AI limitations in medicine

AI algorithms heavily rely on the quality and quantity of data they are trained on [27]. Inaccurate or biased data can lead to flawed predictions and diagnoses, potentially compromising patient safety and outcomes [28]. Moreover, the issue of data privacy and patient confidentiality remains a significant concern, as the utilization of sensitive medical data for AI training purposes must adhere to stringent ethical and regulatory standards [29,30,31]. Another limitation arises from the "black-box" nature of some AI models, particularly in DL [27, 32]. Understanding how these models arrive at specific decisions can be challenging, hindering their acceptance among medical professionals who require transparency and interpretability in clinical decision-making [33]. Additionally, the integration of AI tools into existing healthcare systems and workflows poses practical challenges, including compatibility issues, staff training, and the need for substantial financial investments [33]. Furthermore, the regulatory landscape surrounding AI in medicine is continually evolving, and navigating these regulations while ensuring patient safety and efficacy can be a complex endeavor [34]. AI systems must meet stringent validation and verification criteria before widespread adoption can occur.

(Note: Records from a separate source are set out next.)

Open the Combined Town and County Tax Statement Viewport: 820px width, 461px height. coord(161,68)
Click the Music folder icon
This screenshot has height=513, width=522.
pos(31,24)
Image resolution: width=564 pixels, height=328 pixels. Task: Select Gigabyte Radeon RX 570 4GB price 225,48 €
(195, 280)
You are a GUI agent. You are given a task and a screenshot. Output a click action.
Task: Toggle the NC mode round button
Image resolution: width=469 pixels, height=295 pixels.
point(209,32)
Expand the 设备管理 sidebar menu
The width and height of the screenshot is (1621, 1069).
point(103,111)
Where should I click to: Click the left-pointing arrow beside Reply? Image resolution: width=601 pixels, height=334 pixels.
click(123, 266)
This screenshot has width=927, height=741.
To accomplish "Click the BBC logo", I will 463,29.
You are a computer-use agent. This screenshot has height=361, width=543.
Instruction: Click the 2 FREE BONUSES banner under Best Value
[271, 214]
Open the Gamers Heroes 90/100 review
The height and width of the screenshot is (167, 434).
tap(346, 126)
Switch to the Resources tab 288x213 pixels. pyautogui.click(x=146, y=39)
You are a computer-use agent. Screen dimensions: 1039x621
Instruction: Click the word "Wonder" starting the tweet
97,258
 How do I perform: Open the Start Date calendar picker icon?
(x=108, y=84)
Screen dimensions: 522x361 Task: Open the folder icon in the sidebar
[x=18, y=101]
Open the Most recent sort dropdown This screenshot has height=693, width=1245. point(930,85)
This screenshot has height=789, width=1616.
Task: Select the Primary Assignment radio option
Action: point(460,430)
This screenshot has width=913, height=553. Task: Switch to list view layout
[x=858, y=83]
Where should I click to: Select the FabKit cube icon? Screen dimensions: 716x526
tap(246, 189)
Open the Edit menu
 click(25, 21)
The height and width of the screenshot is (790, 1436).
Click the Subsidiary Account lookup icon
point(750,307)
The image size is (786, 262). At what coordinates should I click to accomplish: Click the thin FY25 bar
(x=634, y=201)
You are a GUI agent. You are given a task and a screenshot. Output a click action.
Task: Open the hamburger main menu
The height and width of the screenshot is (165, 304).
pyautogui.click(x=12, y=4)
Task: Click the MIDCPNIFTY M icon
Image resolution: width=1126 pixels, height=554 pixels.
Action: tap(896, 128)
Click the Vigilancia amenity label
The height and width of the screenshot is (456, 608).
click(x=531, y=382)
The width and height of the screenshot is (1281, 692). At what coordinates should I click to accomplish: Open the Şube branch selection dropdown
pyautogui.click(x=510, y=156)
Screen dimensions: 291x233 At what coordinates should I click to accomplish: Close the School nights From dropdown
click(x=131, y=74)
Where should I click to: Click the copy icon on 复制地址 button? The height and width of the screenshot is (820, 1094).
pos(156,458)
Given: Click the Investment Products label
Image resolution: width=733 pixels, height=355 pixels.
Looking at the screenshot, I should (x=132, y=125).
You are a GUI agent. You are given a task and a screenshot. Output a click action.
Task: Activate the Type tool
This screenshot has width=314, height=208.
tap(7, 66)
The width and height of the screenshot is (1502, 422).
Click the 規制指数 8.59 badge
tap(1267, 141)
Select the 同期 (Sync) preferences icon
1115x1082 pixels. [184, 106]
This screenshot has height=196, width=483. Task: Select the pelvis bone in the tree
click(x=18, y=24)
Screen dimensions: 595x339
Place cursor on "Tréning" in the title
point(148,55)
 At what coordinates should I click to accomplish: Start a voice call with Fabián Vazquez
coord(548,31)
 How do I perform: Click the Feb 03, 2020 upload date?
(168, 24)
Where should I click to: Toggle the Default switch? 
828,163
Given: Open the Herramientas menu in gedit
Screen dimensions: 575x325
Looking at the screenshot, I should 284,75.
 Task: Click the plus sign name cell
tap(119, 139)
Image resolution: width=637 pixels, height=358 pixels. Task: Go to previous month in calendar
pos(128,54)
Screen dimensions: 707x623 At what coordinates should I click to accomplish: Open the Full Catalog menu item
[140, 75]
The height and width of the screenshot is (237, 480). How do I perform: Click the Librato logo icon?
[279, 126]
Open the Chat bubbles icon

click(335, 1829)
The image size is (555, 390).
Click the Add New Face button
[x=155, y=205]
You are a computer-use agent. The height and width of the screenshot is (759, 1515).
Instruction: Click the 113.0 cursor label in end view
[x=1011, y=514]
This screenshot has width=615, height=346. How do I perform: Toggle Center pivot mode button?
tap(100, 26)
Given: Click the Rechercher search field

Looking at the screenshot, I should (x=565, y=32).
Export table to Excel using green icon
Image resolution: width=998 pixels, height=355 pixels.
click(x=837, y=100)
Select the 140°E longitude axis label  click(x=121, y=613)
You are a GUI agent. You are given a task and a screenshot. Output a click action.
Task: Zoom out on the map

Lastly, while AI algorithms can significantly enhance clinical decision-making, they should always complement rather than replace human expertise [35, 36]. Indeed, maintaining a human-in-the-loop approach cannot be overstated, as medical professionals remain essential for contextual understanding and ethical decision-making.

Conclusions

In conclusion, this study has explored the remarkable potential of AI in the field of endocrinology by providing diverse examples of its applications. Through advancements in ML and DL, AI has demonstrated its ability to enhance various aspects of endocrine research and clinical practice. Improved screening, disease diagnosis, risk prediction, personalized treatment, and patient management are among the valuable contributions AI offers for optimizing healthcare outcomes in endocrinology. The application of AI algorithms in analyzing complex data sets has opened up new ways for understanding the intricate mechanisms underlying endocrine disorders. Moreover, AI-driven approaches enable the development of precision medicine strategies, offering tailored interventions for patients based on their individual characteristics and needs. As AI continues to evolve, it holds immense promise for transforming endocrinology by enabling more accurate diagnoses, potentially reducing unnecessary investigations, improving patient outcomes, reducing healthcare expenditures, facilitating efficient digital storage of vast patient data, and contributing to advancements in our understanding and management of endocrine-related diseases. Embracing AI in endocrinology can lead to a future where medical professionals and AI systems work synergistically, ultimately improving the lives of individuals affected by endocrine disorders.